WHAT YOU HAVE TO DO = Please return each of the entries below exactly as they appear.
*** Opening of RECORDS ***
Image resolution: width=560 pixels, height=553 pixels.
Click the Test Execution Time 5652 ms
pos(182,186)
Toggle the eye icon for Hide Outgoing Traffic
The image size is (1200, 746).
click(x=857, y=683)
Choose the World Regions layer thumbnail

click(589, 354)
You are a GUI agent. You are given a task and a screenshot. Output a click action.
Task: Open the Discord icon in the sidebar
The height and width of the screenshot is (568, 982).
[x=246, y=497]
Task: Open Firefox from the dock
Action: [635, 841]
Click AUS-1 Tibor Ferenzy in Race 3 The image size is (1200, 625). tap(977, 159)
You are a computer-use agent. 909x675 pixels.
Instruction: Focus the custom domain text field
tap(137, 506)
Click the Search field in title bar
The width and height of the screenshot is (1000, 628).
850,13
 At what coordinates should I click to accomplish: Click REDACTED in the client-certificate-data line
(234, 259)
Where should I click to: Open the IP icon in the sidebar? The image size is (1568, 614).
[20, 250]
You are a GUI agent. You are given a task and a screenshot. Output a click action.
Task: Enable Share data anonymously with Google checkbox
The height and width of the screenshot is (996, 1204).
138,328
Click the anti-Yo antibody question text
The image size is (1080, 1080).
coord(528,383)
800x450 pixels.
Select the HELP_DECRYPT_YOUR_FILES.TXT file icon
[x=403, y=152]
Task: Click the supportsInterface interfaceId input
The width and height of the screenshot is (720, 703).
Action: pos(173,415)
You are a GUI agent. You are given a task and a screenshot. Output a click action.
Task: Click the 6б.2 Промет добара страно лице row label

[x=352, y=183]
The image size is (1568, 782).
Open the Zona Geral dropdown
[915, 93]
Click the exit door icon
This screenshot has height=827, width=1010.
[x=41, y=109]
*** Close of RECORDS ***
RESULT =
Image resolution: width=560 pixels, height=553 pixels.
Click the Test Execution Time 5652 ms
pos(182,186)
Toggle the eye icon for Hide Outgoing Traffic
The image size is (1200, 746).
click(x=857, y=683)
Choose the World Regions layer thumbnail

click(589, 354)
You are a GUI agent. You are given a task and a screenshot. Output a click action.
Task: Open the Discord icon in the sidebar
The height and width of the screenshot is (568, 982).
[x=246, y=497]
Task: Open Firefox from the dock
Action: [635, 841]
Click AUS-1 Tibor Ferenzy in Race 3 The image size is (1200, 625). tap(977, 159)
You are a computer-use agent. 909x675 pixels.
Instruction: Focus the custom domain text field
tap(137, 506)
Click the Search field in title bar
The width and height of the screenshot is (1000, 628).
850,13
 At what coordinates should I click to accomplish: Click REDACTED in the client-certificate-data line
(234, 259)
Where should I click to: Open the IP icon in the sidebar? The image size is (1568, 614).
[20, 250]
You are a GUI agent. You are given a task and a screenshot. Output a click action.
Task: Enable Share data anonymously with Google checkbox
The height and width of the screenshot is (996, 1204).
138,328
Click the anti-Yo antibody question text
The image size is (1080, 1080).
coord(528,383)
800x450 pixels.
Select the HELP_DECRYPT_YOUR_FILES.TXT file icon
[x=403, y=152]
Task: Click the supportsInterface interfaceId input
The width and height of the screenshot is (720, 703).
Action: pos(173,415)
You are a GUI agent. You are given a task and a screenshot. Output a click action.
Task: Click the 6б.2 Промет добара страно лице row label

[x=352, y=183]
The image size is (1568, 782).
Open the Zona Geral dropdown
[915, 93]
Click the exit door icon
This screenshot has height=827, width=1010.
[x=41, y=109]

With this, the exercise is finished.